Records contained in a dataset:
------

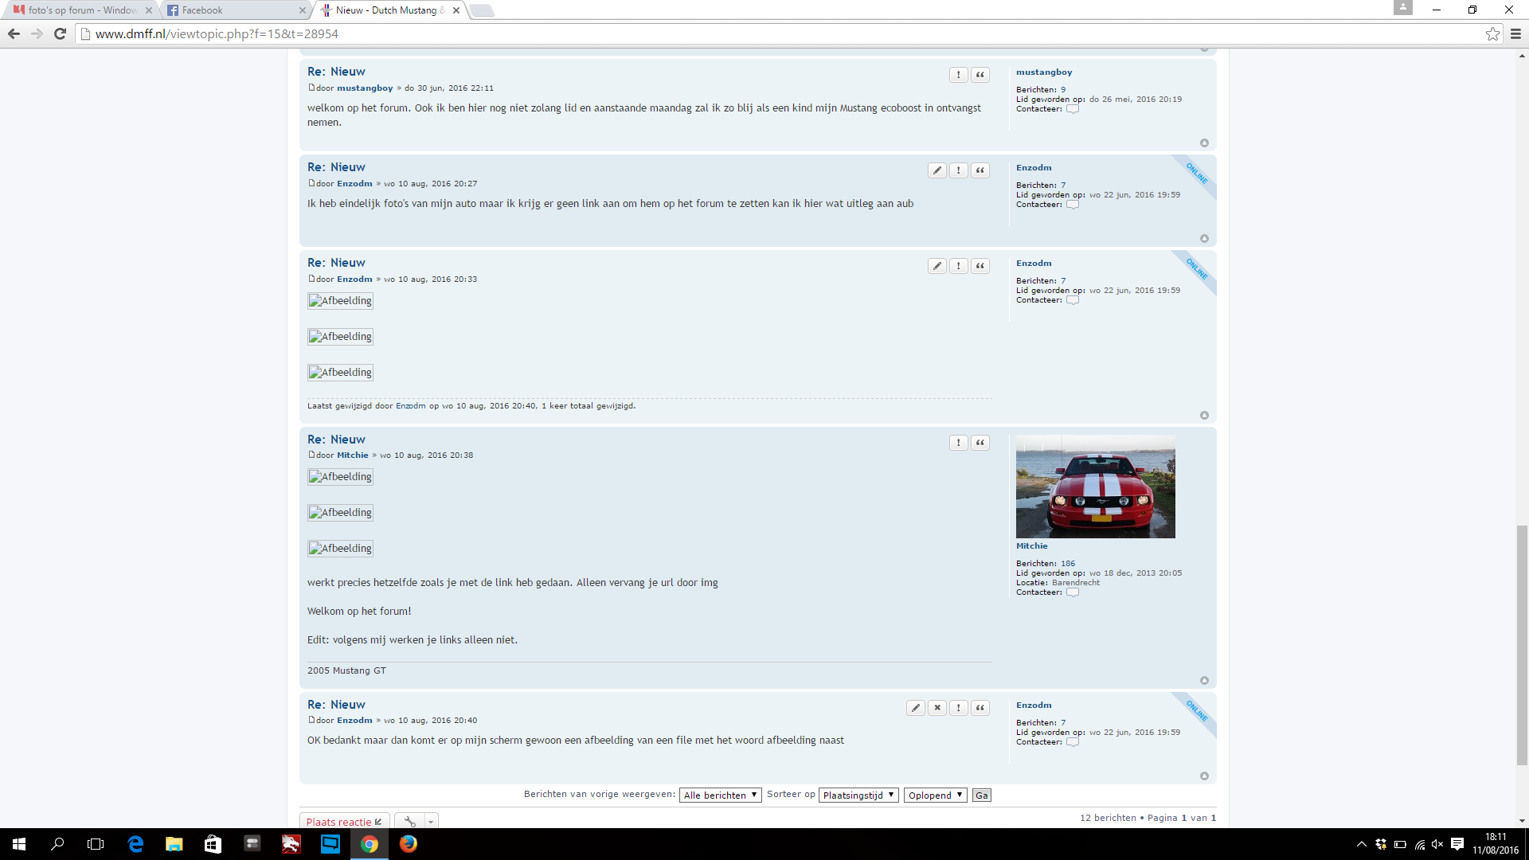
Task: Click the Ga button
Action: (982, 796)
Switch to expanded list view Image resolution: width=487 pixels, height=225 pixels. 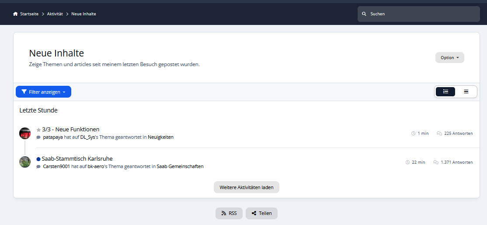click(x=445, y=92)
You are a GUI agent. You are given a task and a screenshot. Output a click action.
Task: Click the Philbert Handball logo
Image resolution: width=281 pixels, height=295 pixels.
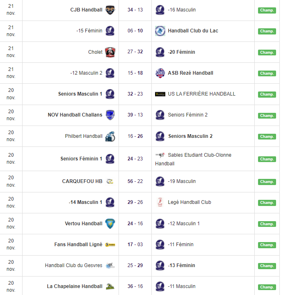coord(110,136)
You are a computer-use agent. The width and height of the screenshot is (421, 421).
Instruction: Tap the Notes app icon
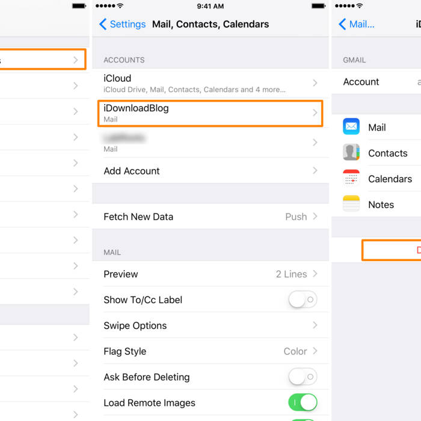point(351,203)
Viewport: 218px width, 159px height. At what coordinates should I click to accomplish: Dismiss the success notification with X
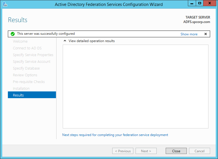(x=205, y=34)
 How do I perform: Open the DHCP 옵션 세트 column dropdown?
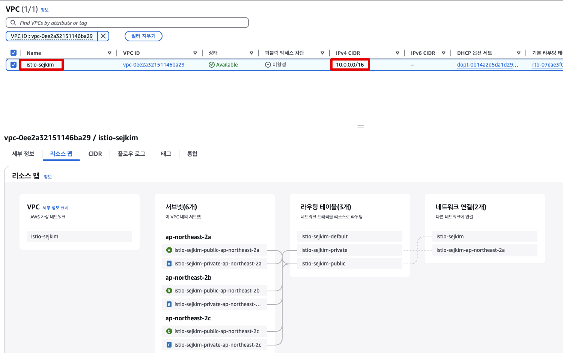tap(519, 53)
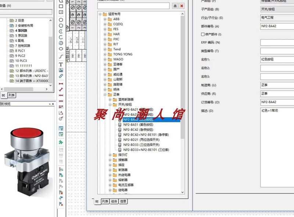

------

# TASK PROMPT:
Starting at the line where "You are a computer-use" appears, restate every line through the end of the records above exactly, but omit the pictures.

# OUTPUT OF THE TASK:
You are a computer-use agent. The width and height of the screenshot is (421, 421).
Instruction: Tap the Notes app icon
point(351,203)
Viewport: 218px width, 159px height. At what coordinates should I click to accomplish: Dismiss the success notification with X
(x=205, y=34)
 How do I perform: Open the DHCP 옵션 세트 column dropdown?
tap(519, 53)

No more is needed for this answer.